Page extract ▸
════════════════

6) Shut down the mgmt0 port
7) Pre-provision FEXes, otherwise you won’t be able to paste the config for the FEX interfaces.
Be sure to specify the correct model.. N2K-C2248T is correct for N2K-C2248TP-1GE

slot 102
provision model N2K-C2248T 
slot 103
provision model N2K-C2248T
…etc

Some config may look like it’s in a different order to the peer when pre-provisioned but it will sort itself out when the FEXes are online.
8) Apply the correct config via console (see note above regarding channel-group bug) – double check any long lines such as spanning-tree vlan config. Remove the additional management VRF default route from step 3 if it’s different to the config you put in.
9) Shut down all ports (including mgmt) – use range commands ie: int e1/1-48
10) Connect all cables to ports

NB: Cisco say to change the vpc role priority to a higher value on the replacement but this was not necessary as we’re not using config sync. Also, the VPC peer role does not pre-empt, so if replacing primary, for example, the secondary will stay in “secondary, operational primary” state.

Re-introduction:

Monitor console messages for anything strange from the Dist layer with term mon. You should see VPCs come up OK. I also set several pings running to hosts in the row that are connected to the now single-homed FEXes.
1) Open up mgmt port from console which will now have the correct IP. Check you can ping peer unit.
2) Open up all infrastructure liks to core/dist layer and the peer unit
3) Open FEX links (I did one pair of links at a time to catch any cabling issues – paranoid!)
4) Test!

Useful commands:

show vpc role
show fex
show vpc consistency-parameters vpc xxx
show vpc peer-keepalive
show port-channel database int poXXX

════════════════

Material ▸
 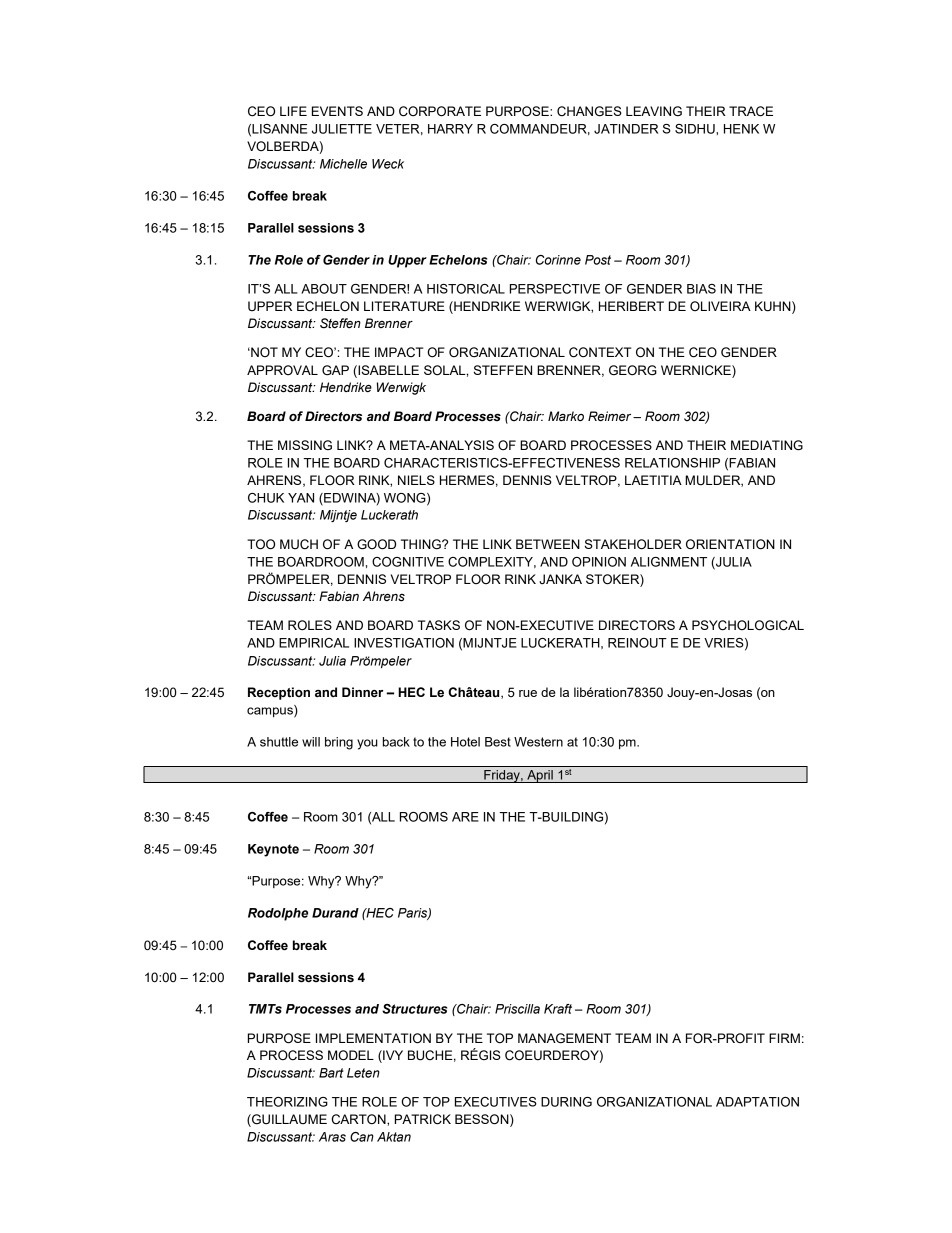 I want to click on HARRY, so click(x=450, y=129).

════════════════

Tasks to perform ▸
1) Transcribe from the switch replacement notes above, starting at "9) Shut down" and ending at "ping peer unit.".
2) Answer these about the switch replacement notes above:
(a) What model should be specified when pre-provisioning for N2K-C2248TP-1GE?
(b) How many FEX links were opened at a time during re-introduction?
(c) Why was changing the vpc role priority on the replacement not necessary?

Exercise solutions ▸
1)
9) Shut down all ports (including mgmt) – use range commands ie: int e1/1-48
10) Connect all cables to ports

NB: Cisco say to change the vpc role priority to a higher value on the replacement but this was not necessary as we’re not using config sync. Also, the VPC peer role does not pre-empt, so if replacing primary, for example, the secondary will stay in “secondary, operational primary” state.

Re-introduction:

Monitor console messages for anything strange from the Dist layer with term mon. You should see VPCs come up OK. I also set several pings running to hosts in the row that are connected to the now single-homed FEXes.
1) Open up mgmt port from console which will now have the correct IP. Check you can ping peer unit.

2)
(a) N2K-C2248T
(b) One pair of links at a time
(c) Because config sync was not being used